Azelastine and suplatast shorten the distribution half-life of IgE in rats

11st Department of Physiology, School of Medicine, University of the Ryukyus, 207 Uehara, Nishihara, Okinawa, 903–0215, Japan
2Department of Oral and Maxillofacial Surgery, School of Medicine, University of the Ryukyus, 207 Uehara, Nishihara, Okinawa, 903–0215, Japan

Copyright © 2002 Hindawi Publishing Corporation. This is an open access article distributed under the Creative Commons Attribution License, which permits unrestricted use, distribution, and reproduction in any medium, provided the original work is properly cited.

Abstract

We aim to clarify whether suplatast and azelastine (anti-allergic drugs) can shorten the half-life of immunoglobulin E (IgE) in the circulating blood.

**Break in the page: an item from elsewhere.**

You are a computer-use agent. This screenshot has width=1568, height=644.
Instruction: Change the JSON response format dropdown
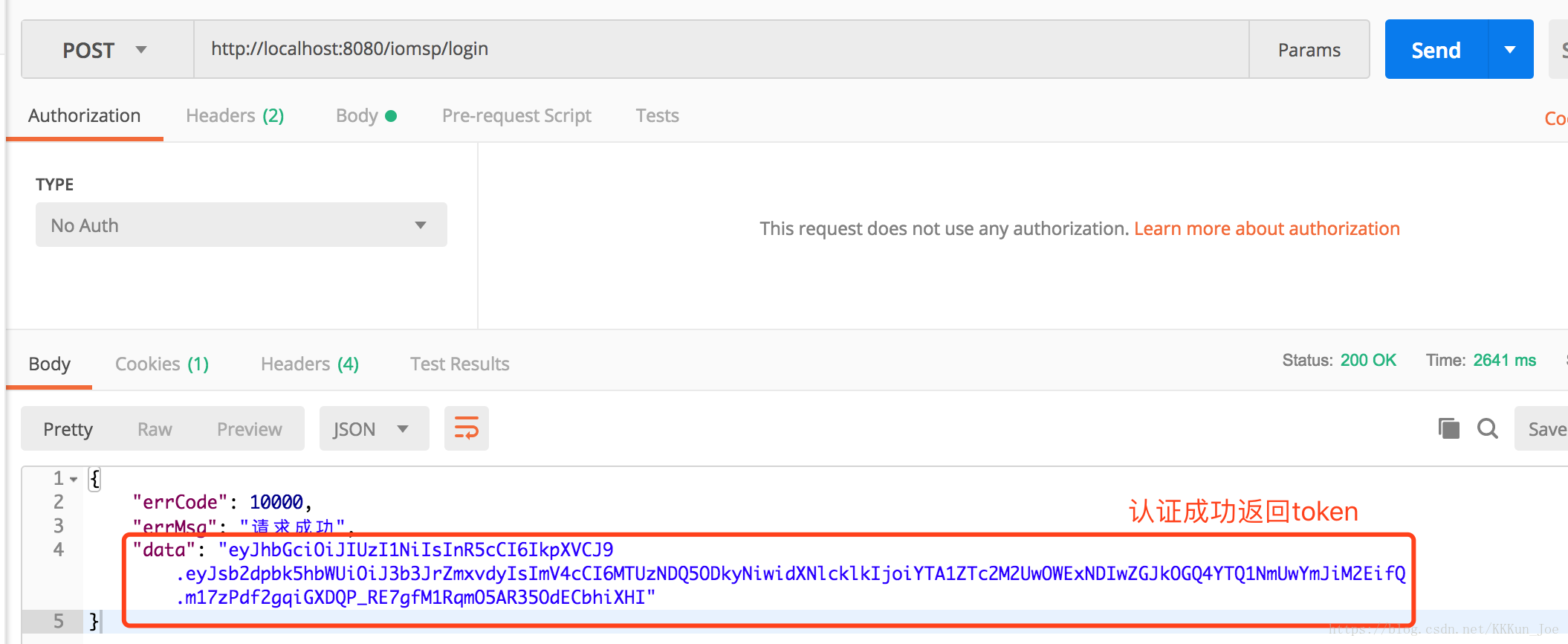pos(374,429)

Thirty Wistar rats were divided into six groups. Distilled water or anti-allergic drugs were given orally for 6 days after the first sensitization. Two milligrams of monoclonal dinitrophenyl (DNP)-specific rat IgE was administered to the rats, which had been given suplatast or azelastine orally. The level of DNP-specific rat IgE in the serum was estimated by IgE-capture enzyme-linked immunosorbent assay, and the turnover of IgE was analyzed from its pharmacokinetic parameters. The elimination half-life of rat IgE was about 12 h irrespective of the sensitized state. The intercompartmental rate constants (Kct and Ktc) in the suplatast-administered or azelastine-administered group were larger than those of the distilled water-administered group under non-sensitized conditions. These findings suggested that the anti-allergic drugs used in the present study facilitated the excretion of IgE from the circulation in rats.